#### REQUIRED TASK
Give the material below again with every "field label" replaced by "form label", leaving everything else unchanged.

#### INFORMATION SHOWN
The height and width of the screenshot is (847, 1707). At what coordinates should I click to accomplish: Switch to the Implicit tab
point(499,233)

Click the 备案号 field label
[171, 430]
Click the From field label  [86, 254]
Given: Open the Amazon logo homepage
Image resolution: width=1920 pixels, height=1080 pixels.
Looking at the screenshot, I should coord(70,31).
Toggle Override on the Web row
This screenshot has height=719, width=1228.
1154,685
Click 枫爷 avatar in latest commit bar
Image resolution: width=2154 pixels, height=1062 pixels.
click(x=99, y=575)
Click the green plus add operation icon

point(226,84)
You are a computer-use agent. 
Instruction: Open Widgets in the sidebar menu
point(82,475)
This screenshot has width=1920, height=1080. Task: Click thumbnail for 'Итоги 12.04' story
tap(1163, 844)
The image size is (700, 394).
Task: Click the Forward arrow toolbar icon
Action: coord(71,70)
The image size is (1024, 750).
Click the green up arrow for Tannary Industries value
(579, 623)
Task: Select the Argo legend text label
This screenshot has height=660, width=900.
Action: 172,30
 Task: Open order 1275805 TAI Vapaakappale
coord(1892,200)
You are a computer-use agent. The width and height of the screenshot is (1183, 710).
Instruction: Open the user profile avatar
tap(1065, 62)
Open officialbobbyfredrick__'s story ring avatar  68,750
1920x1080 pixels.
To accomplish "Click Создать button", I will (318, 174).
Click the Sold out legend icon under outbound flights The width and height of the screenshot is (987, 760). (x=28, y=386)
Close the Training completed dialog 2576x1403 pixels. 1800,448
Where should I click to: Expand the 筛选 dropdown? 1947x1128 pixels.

#### WRITTEN ANSWER
The height and width of the screenshot is (847, 1707). At what coordinates should I click to accomplish: Switch to the Implicit tab
point(499,233)

Click the 备案号 form label
[171, 430]
Click the From form label  [86, 254]
Given: Open the Amazon logo homepage
Image resolution: width=1920 pixels, height=1080 pixels.
Looking at the screenshot, I should coord(70,31).
Toggle Override on the Web row
This screenshot has height=719, width=1228.
1154,685
Click 枫爷 avatar in latest commit bar
Image resolution: width=2154 pixels, height=1062 pixels.
click(x=99, y=575)
Click the green plus add operation icon

point(226,84)
You are a computer-use agent. 
Instruction: Open Widgets in the sidebar menu
point(82,475)
This screenshot has width=1920, height=1080. Task: Click thumbnail for 'Итоги 12.04' story
tap(1163, 844)
The image size is (700, 394).
Task: Click the Forward arrow toolbar icon
Action: coord(71,70)
The image size is (1024, 750).
Click the green up arrow for Tannary Industries value
(579, 623)
Task: Select the Argo legend text label
This screenshot has height=660, width=900.
Action: 172,30
 Task: Open order 1275805 TAI Vapaakappale
coord(1892,200)
You are a computer-use agent. The width and height of the screenshot is (1183, 710).
Instruction: Open the user profile avatar
tap(1065, 62)
Open officialbobbyfredrick__'s story ring avatar  68,750
1920x1080 pixels.
To accomplish "Click Создать button", I will (318, 174).
Click the Sold out legend icon under outbound flights The width and height of the screenshot is (987, 760). (x=28, y=386)
Close the Training completed dialog 2576x1403 pixels. 1800,448
Where should I click to: Expand the 筛选 dropdown? 1947x1128 pixels.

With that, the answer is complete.